Recommended Timeframes:
Day Trading: 5 to 15-minute charts for swift, actionable insights.
Swing Trading: 1-hour or 4-hour charts for broader trend analysis.
Note:
The Mercury Indicator should be used as a supportive tool rather than a standalone strategy, guiding you toward informed decisions in line with your trading style and goals.
EXAMPLE OF TRADE
you can see the cart of XAUUSD on 11th nov 2024
1.SHORT POSITION - TIME FRAME 15 MIN
So here for a short position you need to wait for a breakdown candle which will print in orange post the candle you need to check ema dashboard is completly red that indicates no traffic blocks in your journey to destiny target from ema's and you can take the target from nearest cpr support line
TAKEN IN XAUUSD you can see in chart of XAUUSD on 7th nov
2.LONG POSITION - TIME FRAME 15 MIN -
So here for long position you need to wait for a breakout candle from indicator thats here is blue and check all ema boxes are green and candle body should close above all the 3 lines here it is the both ema 1 and 2 and the vwap line then you can take and entry and your target will be the nearest resistance from the daily cpr
3. STOP LOSS CRITERIA
After the entry any candle close below any of the last line from entry for example we have 3 lines vwap and ema 1 and 2 lines and u have made an entry and the last line before the entry is vwap then if any candle closes below vwap can be considered as stoploss like wise in any lines
The MERCURY indicator is a comprehensive trading tool designed to enhance traders' ability to identify trends, breakouts, and reversals effectively. Created by Dr. Abhiram Sivprasad, this indicator integrates several technical elements, including Central Pivot Range (CPR), EMA crossovers, VWAP levels, and a table-based EMA dashboard, to offer a holistic trading view.
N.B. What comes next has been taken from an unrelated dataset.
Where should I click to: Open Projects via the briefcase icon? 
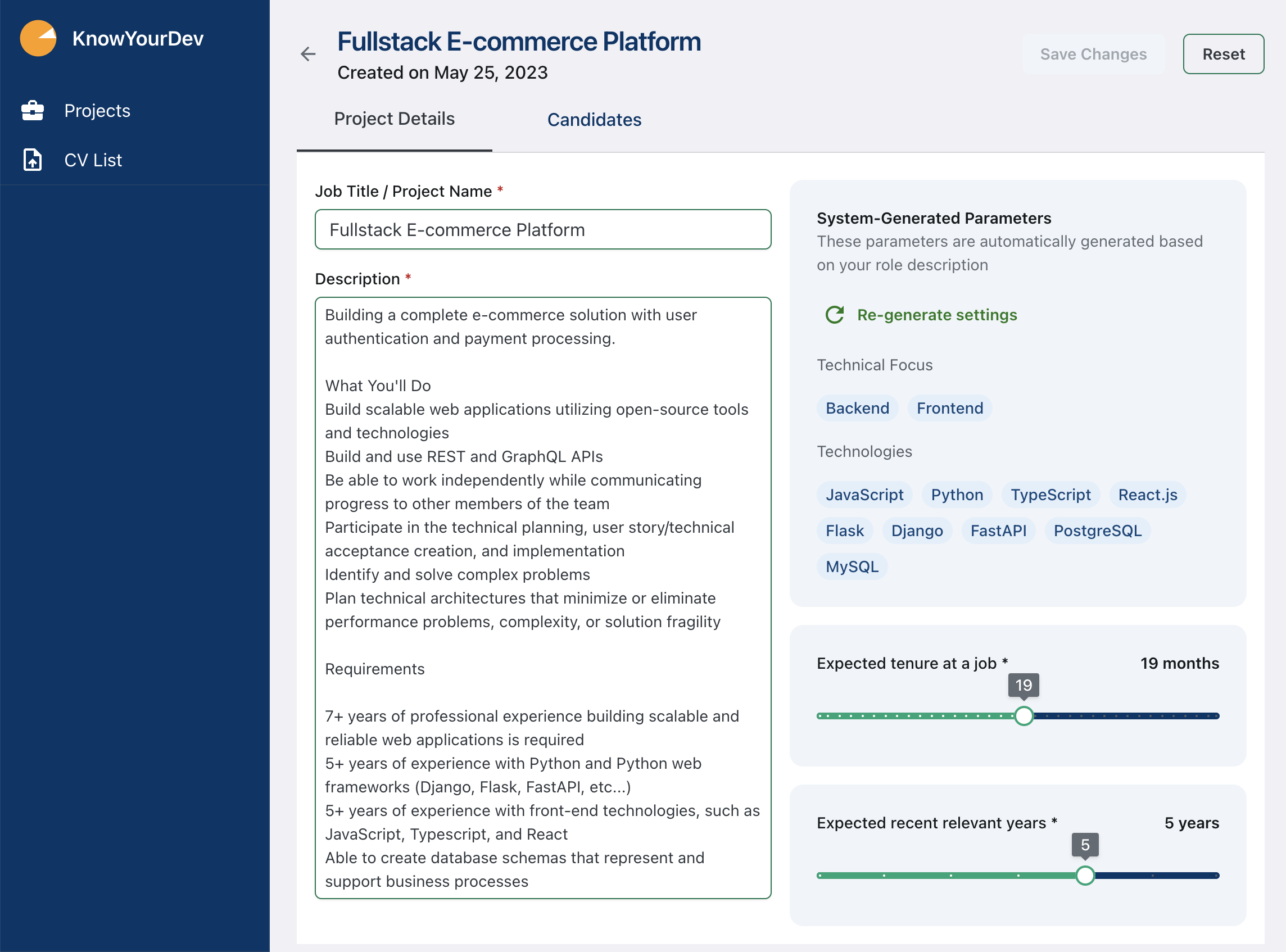click(33, 111)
Core Components and Functionality:
Central Pivot Range (CPR):
The CPR in MERCURY provides a central pivot level along with Below Central (BC) and Top Central (TC) pivots. These levels act as potential support and resistance, useful for identifying reversal points and zones where price may consolidate.
Exponential Moving Averages (EMAs):
MERCURY includes up to nine EMAs, with a customizable EMA crossover alert system. This feature enables traders to see shifts in trend direction, especially when shorter EMAs cross longer ones.
VWAP (Volume-Weighted Average Price):
VWAP is incorporated as a dynamic support/resistance level and, combined with EMA crossovers, helps refine entry and exit points for higher probability trades.
Breakout and Breakdown Alerts:
MERCURY monitors conditions for upside and downside breakouts. For an upside breakout, all EMAs turn green and a candle closes above VWAP, EMA1, and EMA2. Similarly, all EMAs turning red, combined with a close below VWAP and EMA1/EMA2, signals a downside breakdown. Continuous alerts are available until the trend shifts.
Real-Time EMA Dashboard:
A table displays each EMA’s relative position (Above or Below), helping traders quickly gauge trend direction. Colors in the table adjust to long/short conditions based on EMA alignment.
Usage Recommendations:
Trend Confirmation:
Use the CPR, EMA alignments, and VWAP to confirm uptrends and downtrends. The table highlights trends, making it easy to spot long or short setups at a glance.
Breakout and Breakdown Alerts:
The alert system is customizable for continuous notifications on critical price levels. When all EMAs align in one direction (green for long, red for short) and the close is above or below VWAP and key EMAs, the indicator confirms a breakout/breakdown.
Adaptable for Different Styles:
Day Trading: Traders can set shorter EMAs for quick insights.
Swing Trading: Longer EMAs combined with CPR offer insights into sustained trends.
Recommended Settings:
Timeframes: MERCURY is suitable for timeframes as low as 5 minutes for intraday traders, up to daily charts for trend analysis.
Symbols: Works across forex, stocks, and crypto. Adjust EMA lengths for asset volatility.
Example Strategy:
Long Entry: When the price crosses above CPR and closes above both EMA1 and EMA2.
Short Entry: When the price falls below CPR with a close below both EMA1 and EMA2.